Savor You doesn’t stick around long enough to make a connection


Kristen Proby’s Savor You speeds up in the second half, making it difficult to believe in its still-pretty-cute romance.

On the one hand, Kristen Proby’s Savor You, sent this reviewer’s way by William Morrow, has quite the concept: Camden Sawyer and Mia Palazzo hastily married about a decade ago because of a (false) positive pregnancy test. Now, a decade later, they’re both successful chefs — he on TV, she in a restaurant named Seduction — and a new project has them back together. Turns out the chemistry didn’t die.

In that respect, Savor You works just fine. Readers see both sides of the relationship, since chapters alternate between the two perspectives. Camden admires; Mia frets a lot because of her size. (Although the cover model looks quite average, a doctor tells her she could lose 50 pounds in the story, which is uncomfortable despite being a commonly recognized thing in the real world.) This means that we spend a lot of time with Camden reassuring her.

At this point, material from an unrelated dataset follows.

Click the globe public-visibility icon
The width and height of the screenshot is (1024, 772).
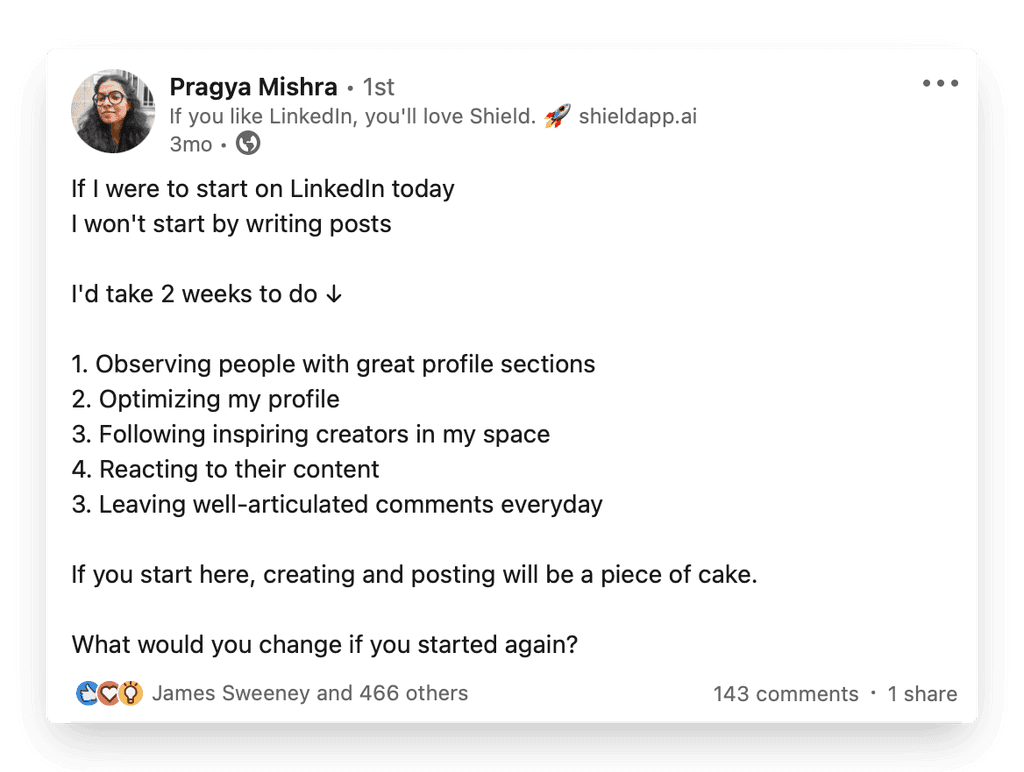coord(246,143)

Sure, insecurity is a pretty common theme in romance. However, when a book like Savor You comes around, and insecurity and having trouble trusting others to run your restaurant are your heroine’s two biggest traits, it seems like an issue. There’s room for other things — the embarrassing parents show up and so on — but Mia spends a significant amount of time worrying that Camden is somehow stooping down in order to date her, even as the book jumps forward in time in the back half.

It’s a shame, because when this book is on, it is pretty good. There are some endearingly realistic moments as well as some spicy ones. However, everything flies by so fast that it’s difficult to enjoy things. (You do not know what it cost me to avoid making a joke about the title of the book being reviewed.)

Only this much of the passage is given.